Provided entries:
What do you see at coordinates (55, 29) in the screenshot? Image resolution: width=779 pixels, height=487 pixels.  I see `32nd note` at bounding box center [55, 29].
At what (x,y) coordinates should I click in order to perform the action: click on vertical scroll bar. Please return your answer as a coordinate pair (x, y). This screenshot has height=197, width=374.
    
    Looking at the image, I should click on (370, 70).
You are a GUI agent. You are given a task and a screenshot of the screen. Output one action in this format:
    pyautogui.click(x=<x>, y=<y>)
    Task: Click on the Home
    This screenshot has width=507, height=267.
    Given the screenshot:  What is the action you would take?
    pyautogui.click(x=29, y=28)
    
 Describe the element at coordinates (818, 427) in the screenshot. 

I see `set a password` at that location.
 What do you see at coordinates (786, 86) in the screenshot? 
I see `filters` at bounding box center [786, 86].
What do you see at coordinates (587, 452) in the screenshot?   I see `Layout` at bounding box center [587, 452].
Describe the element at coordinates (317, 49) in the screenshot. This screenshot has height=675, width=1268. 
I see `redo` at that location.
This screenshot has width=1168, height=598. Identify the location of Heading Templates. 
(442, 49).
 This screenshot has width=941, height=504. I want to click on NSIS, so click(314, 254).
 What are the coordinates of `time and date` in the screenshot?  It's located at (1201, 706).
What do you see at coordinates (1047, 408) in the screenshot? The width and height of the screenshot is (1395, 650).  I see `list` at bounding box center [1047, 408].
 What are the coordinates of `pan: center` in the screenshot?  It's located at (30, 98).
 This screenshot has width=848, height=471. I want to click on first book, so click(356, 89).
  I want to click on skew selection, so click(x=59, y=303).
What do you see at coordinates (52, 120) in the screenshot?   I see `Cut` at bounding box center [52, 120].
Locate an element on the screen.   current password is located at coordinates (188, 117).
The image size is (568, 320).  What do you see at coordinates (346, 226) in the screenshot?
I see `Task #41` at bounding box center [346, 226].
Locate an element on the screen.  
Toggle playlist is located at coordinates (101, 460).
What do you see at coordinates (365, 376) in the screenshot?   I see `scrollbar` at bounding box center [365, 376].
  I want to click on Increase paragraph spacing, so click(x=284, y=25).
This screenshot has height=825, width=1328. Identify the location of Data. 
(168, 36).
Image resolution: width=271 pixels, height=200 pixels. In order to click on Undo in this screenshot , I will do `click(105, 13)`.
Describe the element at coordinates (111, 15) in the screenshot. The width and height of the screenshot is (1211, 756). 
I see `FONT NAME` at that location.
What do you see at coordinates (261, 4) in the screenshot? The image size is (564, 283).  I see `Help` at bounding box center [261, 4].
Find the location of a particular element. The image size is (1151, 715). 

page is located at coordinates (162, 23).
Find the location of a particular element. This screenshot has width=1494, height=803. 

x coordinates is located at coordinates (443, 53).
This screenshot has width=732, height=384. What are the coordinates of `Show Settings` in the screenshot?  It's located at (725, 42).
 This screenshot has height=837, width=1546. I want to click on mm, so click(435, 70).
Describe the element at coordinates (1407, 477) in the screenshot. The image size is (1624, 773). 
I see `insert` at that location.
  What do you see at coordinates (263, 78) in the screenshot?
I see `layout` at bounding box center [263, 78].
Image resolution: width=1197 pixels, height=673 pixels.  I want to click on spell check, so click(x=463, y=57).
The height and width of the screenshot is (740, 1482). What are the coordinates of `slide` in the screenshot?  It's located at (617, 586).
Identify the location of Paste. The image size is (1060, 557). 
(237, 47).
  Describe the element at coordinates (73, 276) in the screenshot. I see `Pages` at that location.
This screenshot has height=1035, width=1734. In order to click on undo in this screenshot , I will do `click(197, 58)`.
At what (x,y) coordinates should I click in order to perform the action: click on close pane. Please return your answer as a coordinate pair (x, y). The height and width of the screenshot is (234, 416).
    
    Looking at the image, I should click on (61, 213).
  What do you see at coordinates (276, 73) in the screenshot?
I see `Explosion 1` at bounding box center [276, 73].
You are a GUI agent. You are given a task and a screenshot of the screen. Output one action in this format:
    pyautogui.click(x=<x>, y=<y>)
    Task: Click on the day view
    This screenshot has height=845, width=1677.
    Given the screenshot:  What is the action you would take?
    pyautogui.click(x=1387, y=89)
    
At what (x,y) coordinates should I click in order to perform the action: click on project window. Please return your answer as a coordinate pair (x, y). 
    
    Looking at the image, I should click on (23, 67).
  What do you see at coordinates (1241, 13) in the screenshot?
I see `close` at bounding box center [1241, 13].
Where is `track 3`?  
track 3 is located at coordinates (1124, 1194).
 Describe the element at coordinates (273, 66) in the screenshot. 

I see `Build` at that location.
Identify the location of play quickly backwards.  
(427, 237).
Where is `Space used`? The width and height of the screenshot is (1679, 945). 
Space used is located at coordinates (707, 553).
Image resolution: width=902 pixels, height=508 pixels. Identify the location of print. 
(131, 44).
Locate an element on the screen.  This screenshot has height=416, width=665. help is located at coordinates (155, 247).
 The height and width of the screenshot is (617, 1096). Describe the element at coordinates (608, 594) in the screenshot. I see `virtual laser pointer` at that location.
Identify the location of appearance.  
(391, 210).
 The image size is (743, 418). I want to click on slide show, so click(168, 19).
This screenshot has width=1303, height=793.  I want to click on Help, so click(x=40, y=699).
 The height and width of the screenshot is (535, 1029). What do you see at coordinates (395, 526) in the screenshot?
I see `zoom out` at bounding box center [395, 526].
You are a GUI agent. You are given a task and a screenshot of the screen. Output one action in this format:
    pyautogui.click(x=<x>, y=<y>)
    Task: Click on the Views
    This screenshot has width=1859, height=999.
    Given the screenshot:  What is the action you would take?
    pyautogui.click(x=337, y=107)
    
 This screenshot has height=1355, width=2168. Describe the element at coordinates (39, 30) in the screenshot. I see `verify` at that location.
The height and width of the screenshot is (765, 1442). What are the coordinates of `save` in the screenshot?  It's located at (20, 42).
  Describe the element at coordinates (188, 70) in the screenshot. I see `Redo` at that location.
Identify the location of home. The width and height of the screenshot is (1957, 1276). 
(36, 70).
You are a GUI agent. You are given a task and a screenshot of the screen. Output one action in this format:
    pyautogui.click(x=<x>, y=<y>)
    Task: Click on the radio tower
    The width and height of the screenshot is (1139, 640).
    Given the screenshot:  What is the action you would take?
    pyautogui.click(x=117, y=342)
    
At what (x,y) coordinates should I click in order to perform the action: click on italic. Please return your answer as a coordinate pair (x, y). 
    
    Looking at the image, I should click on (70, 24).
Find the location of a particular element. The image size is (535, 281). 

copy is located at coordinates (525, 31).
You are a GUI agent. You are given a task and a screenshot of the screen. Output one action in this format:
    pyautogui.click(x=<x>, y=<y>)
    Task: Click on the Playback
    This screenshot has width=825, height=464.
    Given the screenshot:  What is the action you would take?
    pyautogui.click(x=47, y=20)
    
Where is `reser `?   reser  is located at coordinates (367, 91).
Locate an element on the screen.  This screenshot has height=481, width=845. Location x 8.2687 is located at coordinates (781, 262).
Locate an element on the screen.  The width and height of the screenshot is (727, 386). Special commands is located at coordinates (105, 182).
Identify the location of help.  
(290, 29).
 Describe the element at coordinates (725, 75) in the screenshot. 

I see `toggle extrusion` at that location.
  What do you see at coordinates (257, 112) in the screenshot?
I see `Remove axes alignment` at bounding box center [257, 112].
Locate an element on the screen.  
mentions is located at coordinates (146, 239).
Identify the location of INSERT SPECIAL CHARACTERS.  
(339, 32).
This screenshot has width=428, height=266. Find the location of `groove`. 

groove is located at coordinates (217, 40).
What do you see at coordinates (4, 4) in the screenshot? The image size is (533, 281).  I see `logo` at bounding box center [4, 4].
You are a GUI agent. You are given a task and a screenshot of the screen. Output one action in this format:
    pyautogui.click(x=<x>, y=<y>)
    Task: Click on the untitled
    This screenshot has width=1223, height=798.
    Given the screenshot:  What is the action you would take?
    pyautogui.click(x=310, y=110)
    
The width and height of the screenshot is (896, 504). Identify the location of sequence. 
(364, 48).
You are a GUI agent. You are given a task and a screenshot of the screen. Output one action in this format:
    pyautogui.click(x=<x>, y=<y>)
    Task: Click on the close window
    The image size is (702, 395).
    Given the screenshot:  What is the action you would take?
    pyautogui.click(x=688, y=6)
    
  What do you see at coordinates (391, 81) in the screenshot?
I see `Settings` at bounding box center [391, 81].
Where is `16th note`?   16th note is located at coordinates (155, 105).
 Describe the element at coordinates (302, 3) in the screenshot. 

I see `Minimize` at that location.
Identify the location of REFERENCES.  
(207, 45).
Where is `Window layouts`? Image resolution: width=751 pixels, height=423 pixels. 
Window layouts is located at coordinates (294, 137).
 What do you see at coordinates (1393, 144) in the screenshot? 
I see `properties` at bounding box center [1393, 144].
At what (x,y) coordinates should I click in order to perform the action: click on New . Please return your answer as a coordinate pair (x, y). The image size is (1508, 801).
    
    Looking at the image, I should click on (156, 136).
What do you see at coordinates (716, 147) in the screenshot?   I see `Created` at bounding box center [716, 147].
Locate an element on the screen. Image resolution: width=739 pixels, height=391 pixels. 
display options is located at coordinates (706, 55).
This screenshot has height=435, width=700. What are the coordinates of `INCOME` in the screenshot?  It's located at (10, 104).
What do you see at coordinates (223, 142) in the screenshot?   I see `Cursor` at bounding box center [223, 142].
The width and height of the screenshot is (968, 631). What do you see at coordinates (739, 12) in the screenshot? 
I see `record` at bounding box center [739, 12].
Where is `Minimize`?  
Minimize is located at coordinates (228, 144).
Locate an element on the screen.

Task instructions:
Render the part of the listing above that opens with the line containing "What do you see at coordinates (52, 120)" and closes with the line containing "The height and width of the screenshot is (740, 1482)." as a numbered list, including both of those lines and omitting any blank lines.

Task answer:
1. What do you see at coordinates (52, 120) in the screenshot?   I see `Cut` at bounding box center [52, 120].
2. Locate an element on the screen.   current password is located at coordinates (188, 117).
3. The image size is (568, 320).  What do you see at coordinates (346, 226) in the screenshot?
4. I see `Task #41` at bounding box center [346, 226].
5. Locate an element on the screen.  
6. Toggle playlist is located at coordinates (101, 460).
7. What do you see at coordinates (365, 376) in the screenshot?   I see `scrollbar` at bounding box center [365, 376].
8.   I want to click on Increase paragraph spacing, so click(x=284, y=25).
9. This screenshot has height=825, width=1328. Identify the location of Data. 
10. (168, 36).
11. Image resolution: width=271 pixels, height=200 pixels. In order to click on Undo in this screenshot , I will do `click(105, 13)`.
12. Describe the element at coordinates (111, 15) in the screenshot. The width and height of the screenshot is (1211, 756). 
13. I see `FONT NAME` at that location.
14. What do you see at coordinates (261, 4) in the screenshot? The image size is (564, 283).  I see `Help` at bounding box center [261, 4].
15. Find the location of a particular element. The image size is (1151, 715). 
16. page is located at coordinates (162, 23).
17. Find the location of a particular element. This screenshot has width=1494, height=803. 
18. x coordinates is located at coordinates (443, 53).
19. This screenshot has width=732, height=384. What are the coordinates of `Show Settings` in the screenshot?  It's located at (725, 42).
20.  This screenshot has height=837, width=1546. I want to click on mm, so click(435, 70).
21. Describe the element at coordinates (1407, 477) in the screenshot. The image size is (1624, 773). 
22. I see `insert` at that location.
23.   What do you see at coordinates (263, 78) in the screenshot?
24. I see `layout` at bounding box center [263, 78].
25. Image resolution: width=1197 pixels, height=673 pixels.  I want to click on spell check, so click(x=463, y=57).
26. The height and width of the screenshot is (740, 1482). What are the coordinates of `slide` in the screenshot?  It's located at (617, 586).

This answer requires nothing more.